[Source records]
=== Section Start ===

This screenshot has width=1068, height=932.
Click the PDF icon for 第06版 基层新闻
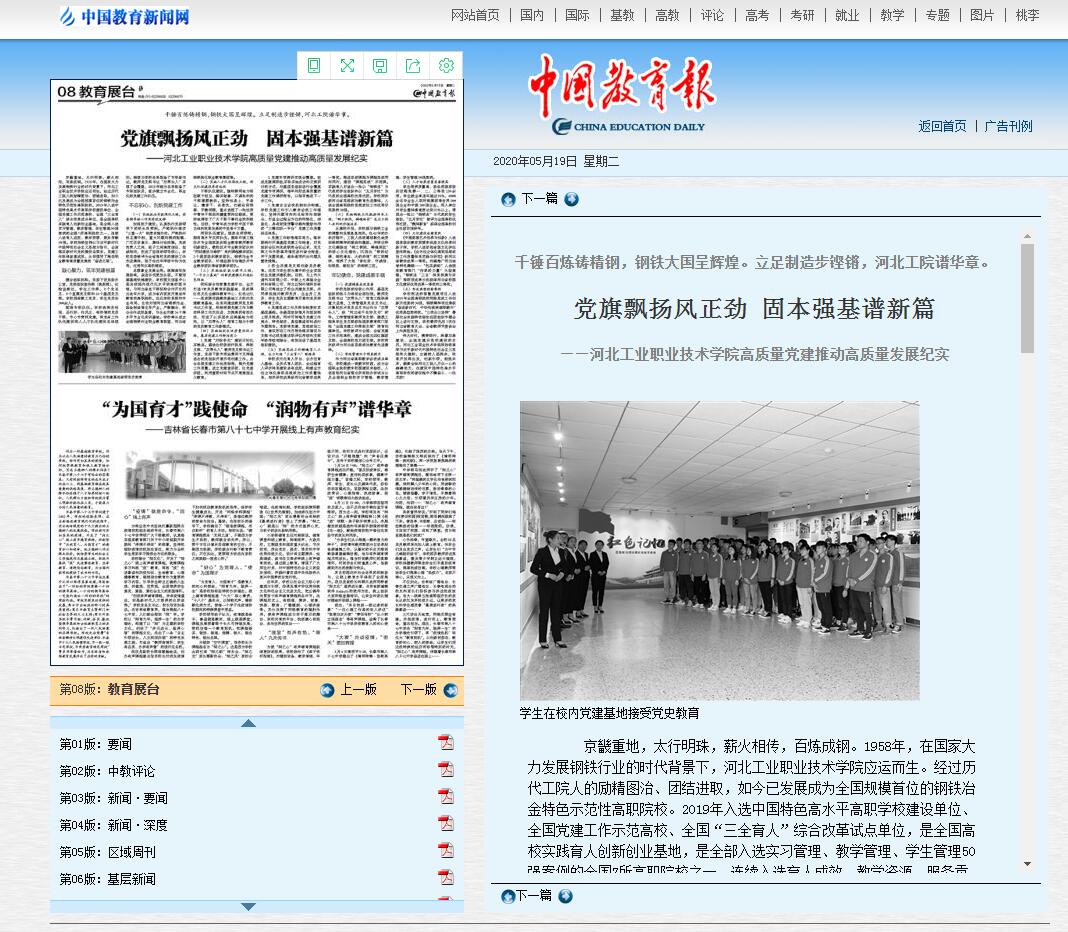click(x=445, y=878)
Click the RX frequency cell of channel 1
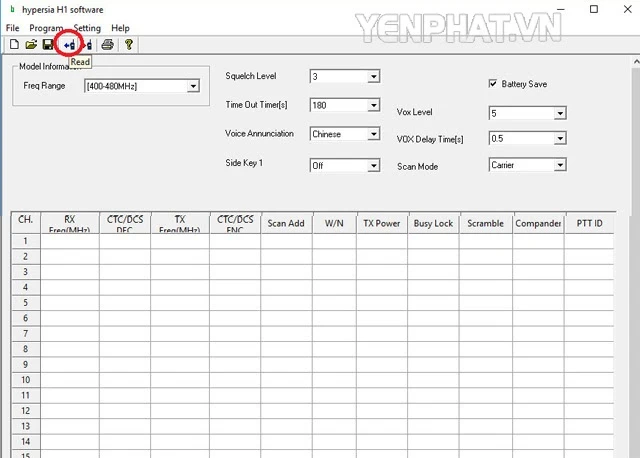 tap(69, 241)
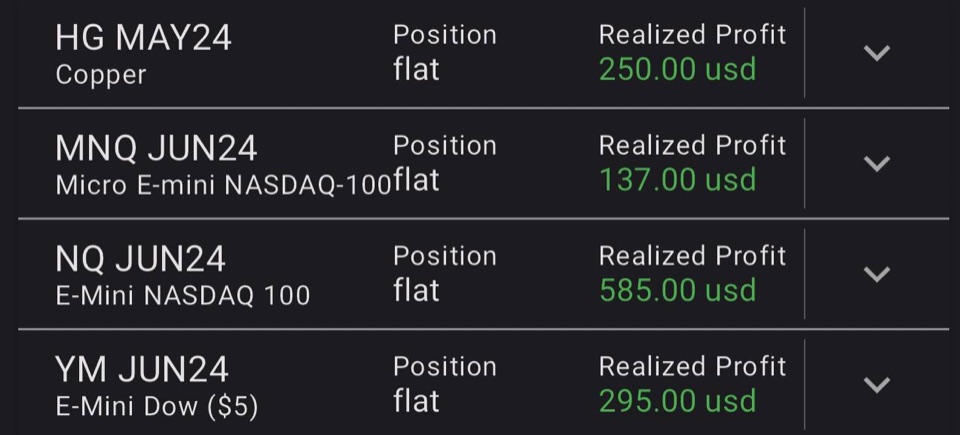This screenshot has height=435, width=960.
Task: Expand the HG MAY24 Copper row chevron
Action: click(876, 53)
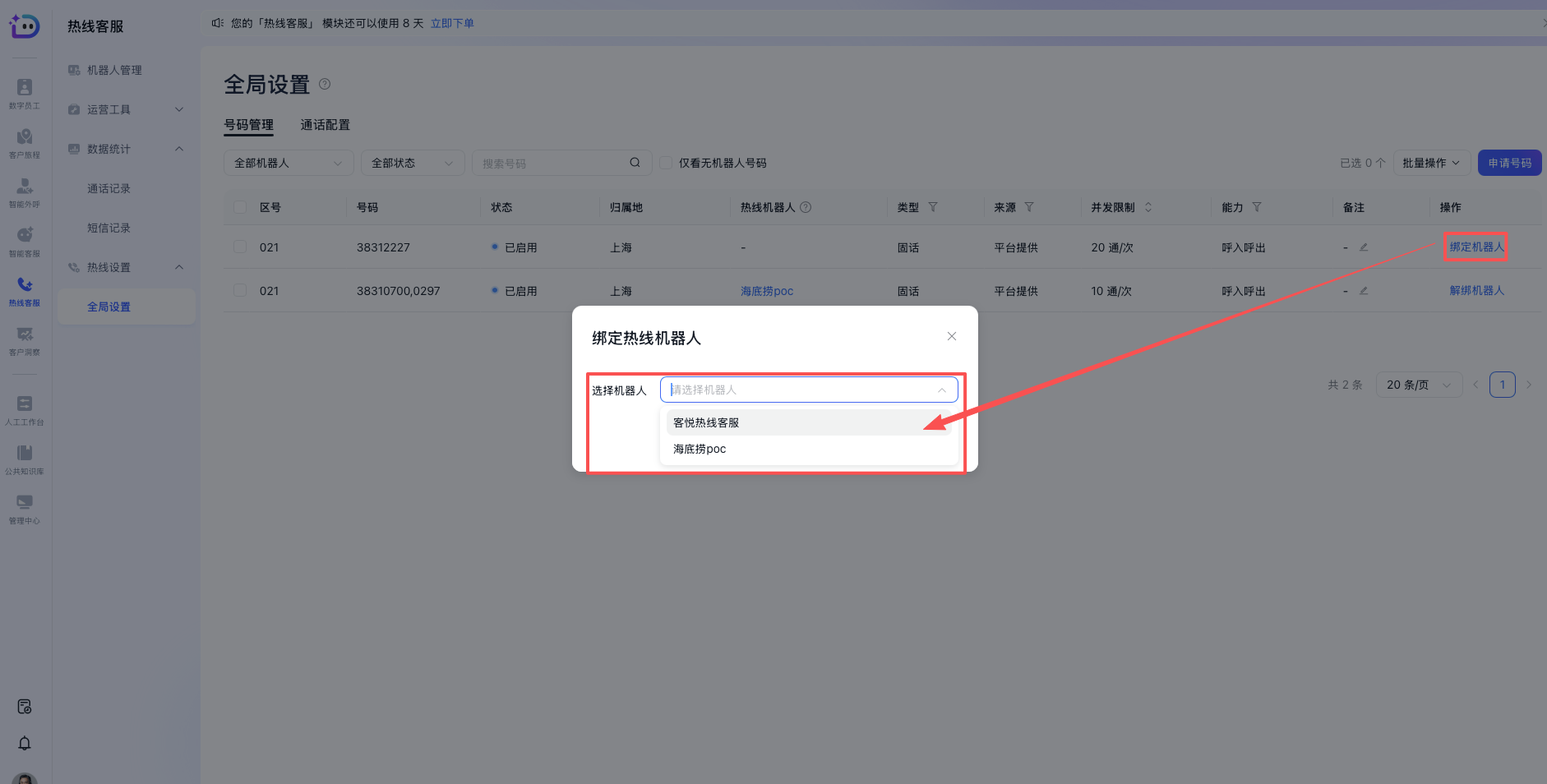Open 公共知识库 sidebar icon
The image size is (1547, 784).
coord(25,458)
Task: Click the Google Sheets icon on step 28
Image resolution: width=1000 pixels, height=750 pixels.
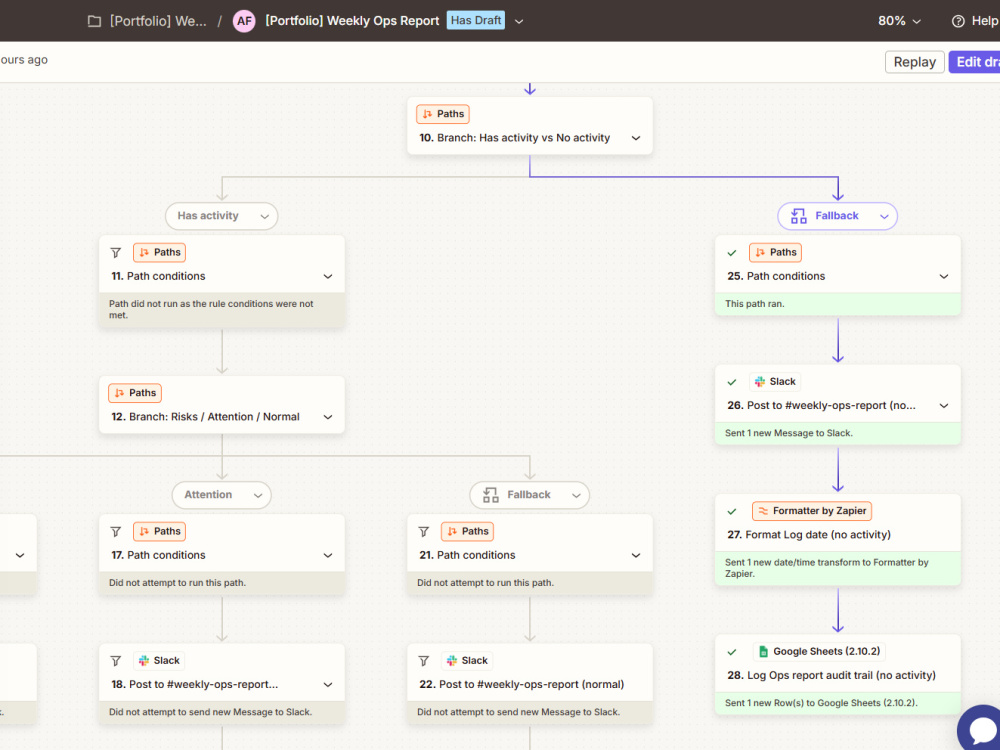Action: pyautogui.click(x=763, y=651)
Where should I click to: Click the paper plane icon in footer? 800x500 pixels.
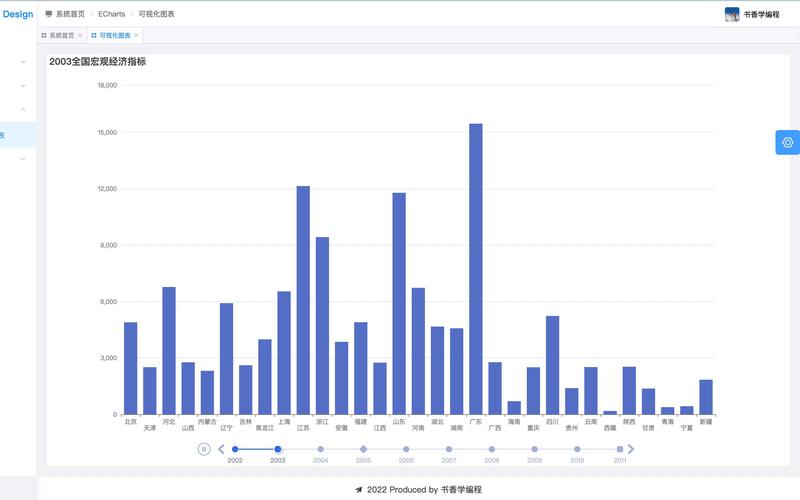(x=358, y=490)
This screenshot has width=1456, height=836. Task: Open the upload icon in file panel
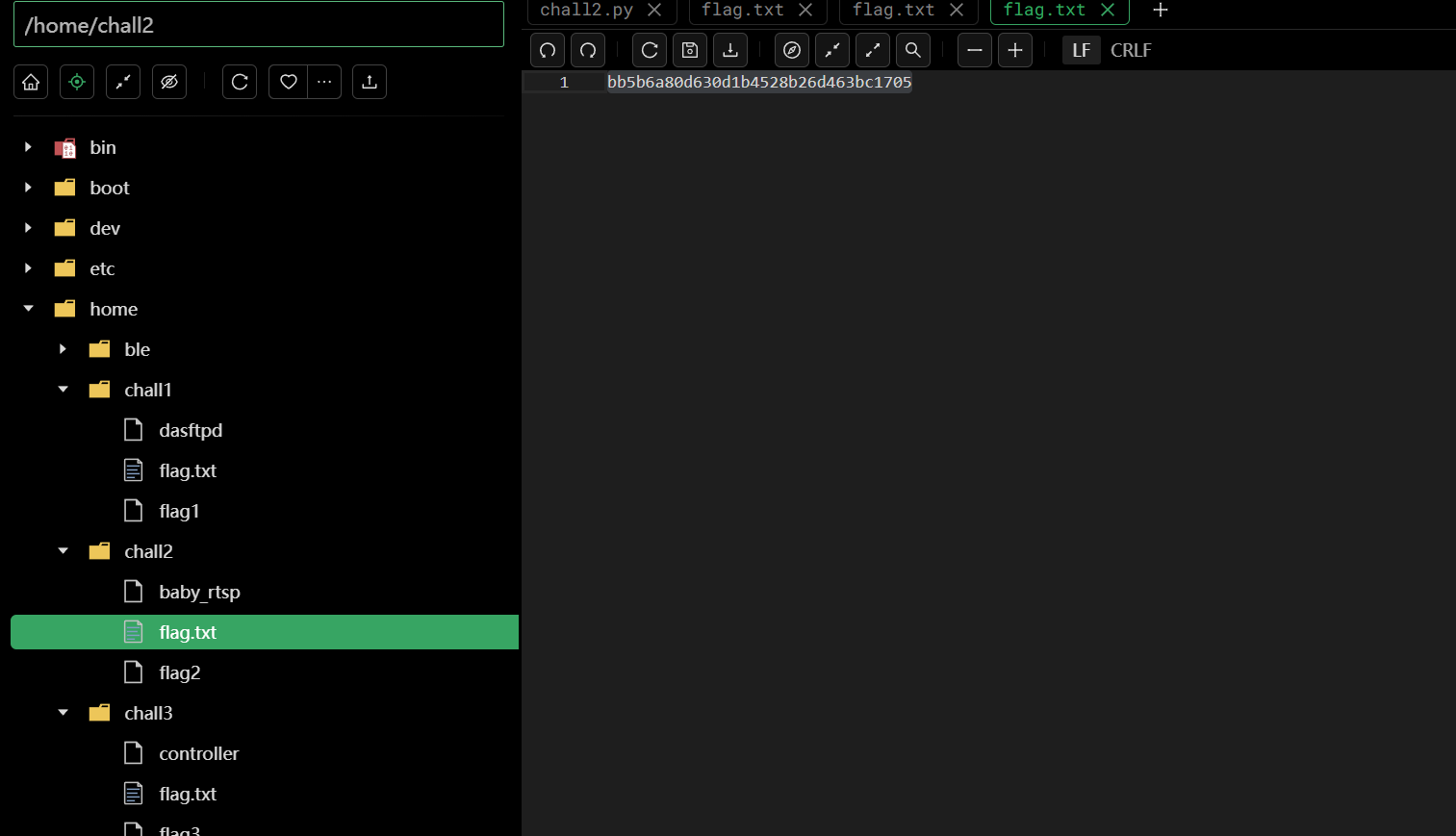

=== Section End ===

Return the records exactly as they stand, and drop every picture.

## Task result
This screenshot has width=1068, height=932.
Click the PDF icon for 第06版 基层新闻
click(x=445, y=878)
Click the RX frequency cell of channel 1
 tap(69, 241)
This screenshot has height=435, width=960.
Task: Expand the HG MAY24 Copper row chevron
Action: click(876, 53)
Open 公共知识库 sidebar icon
The image size is (1547, 784).
coord(25,458)
Task: Click the Google Sheets icon on step 28
Image resolution: width=1000 pixels, height=750 pixels.
Action: pyautogui.click(x=763, y=651)
Where should I click to: Click the paper plane icon in footer? 800x500 pixels.
(x=358, y=490)
This screenshot has width=1456, height=836. Task: Open the upload icon in file panel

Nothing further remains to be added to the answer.